HealthDay News — Scoliosis surgery in patients with cerebral palsy (CP) leads to a significant improvement in health-related quality of life (HRQoL), which is maintained five years following surgery, according to a study published in the April 4 issue of The Journal of Bone & Joint Surgery.
Firoz Miyanji, M.D., from the British Columbia Children’s Hospital in Vancouver, Canada, and colleagues assessed the benefits of spinal fusion in terms of HRQoL improvement at long-term follow-up. Study participants consisted of 69 consecutive patients (mean age 13.4 years) with CP who underwent scoliosis surgery.

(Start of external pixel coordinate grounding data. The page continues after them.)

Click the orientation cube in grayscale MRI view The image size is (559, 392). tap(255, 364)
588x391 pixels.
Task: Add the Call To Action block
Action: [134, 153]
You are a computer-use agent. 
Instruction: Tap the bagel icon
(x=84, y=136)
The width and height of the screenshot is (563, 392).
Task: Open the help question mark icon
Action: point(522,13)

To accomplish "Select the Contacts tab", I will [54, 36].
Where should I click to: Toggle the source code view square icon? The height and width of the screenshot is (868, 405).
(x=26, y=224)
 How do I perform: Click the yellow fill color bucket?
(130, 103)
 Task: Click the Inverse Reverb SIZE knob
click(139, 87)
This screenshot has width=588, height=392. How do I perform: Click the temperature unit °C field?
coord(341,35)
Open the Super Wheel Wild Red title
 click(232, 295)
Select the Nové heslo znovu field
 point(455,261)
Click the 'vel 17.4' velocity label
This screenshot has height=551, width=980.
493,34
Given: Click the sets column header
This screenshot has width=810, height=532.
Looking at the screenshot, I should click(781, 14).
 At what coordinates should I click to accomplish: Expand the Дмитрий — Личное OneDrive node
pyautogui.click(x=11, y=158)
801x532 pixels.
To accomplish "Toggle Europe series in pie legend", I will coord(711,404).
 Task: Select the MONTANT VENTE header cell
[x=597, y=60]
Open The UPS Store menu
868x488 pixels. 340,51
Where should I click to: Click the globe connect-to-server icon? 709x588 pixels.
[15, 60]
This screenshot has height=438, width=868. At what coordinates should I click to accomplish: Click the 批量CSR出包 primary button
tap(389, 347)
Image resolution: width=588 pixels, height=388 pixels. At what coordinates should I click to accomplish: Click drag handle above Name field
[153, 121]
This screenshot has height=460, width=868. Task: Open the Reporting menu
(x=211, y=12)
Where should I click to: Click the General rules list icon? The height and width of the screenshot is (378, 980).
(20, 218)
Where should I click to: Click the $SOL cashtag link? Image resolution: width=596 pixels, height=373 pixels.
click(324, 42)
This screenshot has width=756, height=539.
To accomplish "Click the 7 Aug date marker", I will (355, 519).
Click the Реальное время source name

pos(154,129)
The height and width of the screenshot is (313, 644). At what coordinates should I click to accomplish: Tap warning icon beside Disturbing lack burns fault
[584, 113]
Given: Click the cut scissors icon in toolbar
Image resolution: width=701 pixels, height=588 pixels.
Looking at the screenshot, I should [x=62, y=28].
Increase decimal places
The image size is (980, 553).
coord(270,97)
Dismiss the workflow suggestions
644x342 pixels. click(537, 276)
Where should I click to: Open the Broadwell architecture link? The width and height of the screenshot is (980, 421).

The researchers found that the major Cobb angle was a mean of 81.9 degrees preoperatively and improved to a mean of 28.7 degrees at two years and 30.7 degrees at five years postoperatively. At all time points there was significant improvements in Caregiver Priorities and Child Health Index of Life with Disabilities (CPCHILD) scores for personal care, positioning, and comfort domains. There was a significant mean increase in the total score at one year (P < 0.001) that was maintained at two and five years postoperatively. At all time points there was no correlation between complications and CPCHILD scores, with the exception being a weak correlation with CPCHILD comfort score at one year after surgery (P = 0.002).
“Scoliosis surgery in patients with CP leads to a significant improvement in HRQoL, which is maintained five years following surgery,” the authors write. “The substantial complication rate does not correlate with HRQoL changes postoperatively, suggesting that the benefits of surgery outweigh the risks in this fragile population.”